Capai Level Tertinggi 5 Bulan, Dolar Singapura Jeblok 0,5%

Putu Agus Pransuamitra, CNBC Indonesia
18 March 2021 12:48
Ilustrasi Penukaran Uang (CNBC Indonesia/Andrean Kristianto)
Foto: Ilustrasi Penukaran Uang (CNBC Indonesia/Andrean Kristianto)

Jakarta, CNBC Indonesia - Nilai tukar dolar Singapura melemah tajam melawan rupiah pada perdagangan Kamis (18/3/2021) setelah mencapai level tertinggi dalam nyaris 5 bulan terakhir.

Sentimen pelaku pasar yang membaik setelah pengumuman kebijakan moneter bank sentral Amerika Serikat (AS) atau The Fed, membuat rupiah perkasa.

Pada pukul 11:47 WIB, SG$ 1 setara Rp 10.710,29, dolar Singapura jeblok 0,48% di pasar spot, melansir data Refinitiv. Kemarin, mata uang Negeri Merlion ini menguat 0,54% ke Rp 10.761,71/SG$, yang merupakan level penutupan tertinggi sejak 23 Oktober 2020 lalu.

Kenaikan tersebut terjadi setelah data dari Pemerintah Singapura menunjukkan ekspor non-minyak naik 8,2% month-to-month (MtM), dan sudah naik dalam empat bulan beruntun.
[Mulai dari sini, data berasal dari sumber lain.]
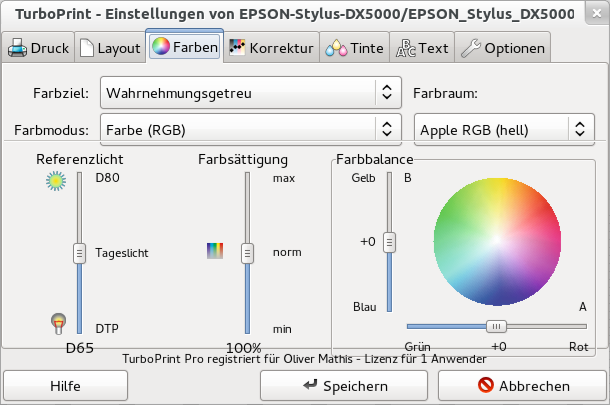This screenshot has height=405, width=610.
Task: Click the color grid icon on Korrektur tab
Action: tap(237, 48)
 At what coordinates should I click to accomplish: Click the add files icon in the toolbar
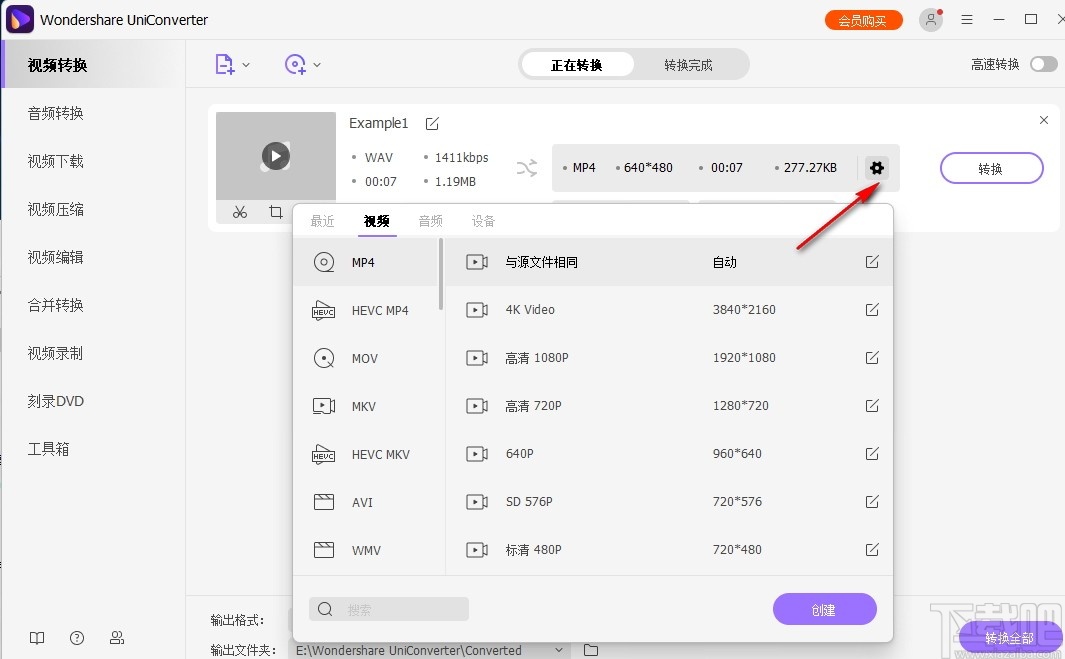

Sementara jika dibandingkan dengan Februari 2020, ekspor non-minyak naik 4,2%, dan sudah naik dalam 3 bulan beruntun.

Singapura merupakan negara yang mengandalkan ekspor guna memutar roda perekonomiannya. Pada 2019, rasio ekspor terhadap Produk Domestik Bruto (PDB) Singapura adalah 104,91%. Singapura menjadi negara dengan rasio ekspor terhadap PDB terbesar di dunia. Artinya, ketika ekspornya mulai pulih, maka pertumbuhan ekonomi juga akan bangkit.

Dengan kenaikan ekspor di awal tahun ini, perekonomian Singapura diprediksi tumbuh secara YoY di kuartal I-2021. Artinya, Singapura akan lepas dari resesi.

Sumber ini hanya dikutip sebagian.